Histologic evaluation reveals columns of hyperkeratosis with an increased granular layer. There is no dermal inflammation. Clinically, the differential diagnosis is limited. Verruca vulgaris will reveal bleeding points upon paring with a blade. In spiny keratoderma, also called punctate porokeratosis of the palms and soles, lesions protrude more and resemble “music box spines.” Histologically, columnar parakeratosis is seen. Pitted keratolysis have reduced stratum corneum and a distinct clinical appearance.
If treatment is desired, emollients, keratolytics such as topical retinoids, salicylic acid, lactic acid, and urea may be used.
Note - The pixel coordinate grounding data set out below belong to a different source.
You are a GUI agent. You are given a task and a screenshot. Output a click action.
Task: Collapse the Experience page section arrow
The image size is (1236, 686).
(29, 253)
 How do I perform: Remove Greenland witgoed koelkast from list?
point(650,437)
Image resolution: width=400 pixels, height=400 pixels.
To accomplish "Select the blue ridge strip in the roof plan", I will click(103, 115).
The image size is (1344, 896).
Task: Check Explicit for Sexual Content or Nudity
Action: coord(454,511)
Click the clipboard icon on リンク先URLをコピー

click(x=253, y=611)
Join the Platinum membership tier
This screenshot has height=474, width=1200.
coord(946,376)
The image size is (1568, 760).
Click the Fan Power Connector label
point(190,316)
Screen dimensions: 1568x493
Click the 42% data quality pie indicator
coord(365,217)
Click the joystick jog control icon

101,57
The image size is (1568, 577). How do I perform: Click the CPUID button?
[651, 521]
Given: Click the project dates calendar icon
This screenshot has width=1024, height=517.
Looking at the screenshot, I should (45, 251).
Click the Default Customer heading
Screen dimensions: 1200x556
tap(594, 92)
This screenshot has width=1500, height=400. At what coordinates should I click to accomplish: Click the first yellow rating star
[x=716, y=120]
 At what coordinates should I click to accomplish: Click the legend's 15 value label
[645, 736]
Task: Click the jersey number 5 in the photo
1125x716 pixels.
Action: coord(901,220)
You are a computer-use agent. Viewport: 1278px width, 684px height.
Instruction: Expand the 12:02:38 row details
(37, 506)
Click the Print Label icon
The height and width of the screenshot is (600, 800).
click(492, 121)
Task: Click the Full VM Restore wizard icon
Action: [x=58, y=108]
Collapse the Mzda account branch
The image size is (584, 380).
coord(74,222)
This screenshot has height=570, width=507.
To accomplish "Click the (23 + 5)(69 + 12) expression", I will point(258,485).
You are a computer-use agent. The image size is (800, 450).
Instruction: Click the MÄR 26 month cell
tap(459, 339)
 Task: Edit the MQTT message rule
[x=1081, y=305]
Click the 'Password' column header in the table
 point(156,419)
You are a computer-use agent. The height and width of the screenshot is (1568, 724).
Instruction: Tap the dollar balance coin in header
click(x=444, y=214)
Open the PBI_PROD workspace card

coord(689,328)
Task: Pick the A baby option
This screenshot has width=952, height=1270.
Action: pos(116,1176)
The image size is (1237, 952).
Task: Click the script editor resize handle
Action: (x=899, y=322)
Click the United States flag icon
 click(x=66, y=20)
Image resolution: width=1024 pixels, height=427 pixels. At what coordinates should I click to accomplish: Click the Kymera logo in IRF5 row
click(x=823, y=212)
Oral retinoids may be useful in symptomatic patients. Surgery and CO2 laser may be an option for resistant lesions.
This case and photos were submitted by Dr. Bilu Martin.
Dr. Bilu Martin is a board-certified dermatologist in private practice at Premier Dermatology, MD, in Aventura, Fla. More diagnostic cases are available at edermatologynews.com. To submit a case for possible publication, send an email to [email protected].
Palmoplantar keratoderma
Palmoplantar keratoderma (PPK) is made of a group of benign disorders that cause thickening of the palms and soles. It is generally divided into three categories: diffuse PPK, with involvement of the whole palmoplantar surface; focal and striate PPK, usually located mainly on pressure points; and punctate PPK, featuring multiple small hyperkeratotic papules, nodules, or spicules. This patient’s lesions are most consistent with punctate palmoplantar keratoderma (PPPK).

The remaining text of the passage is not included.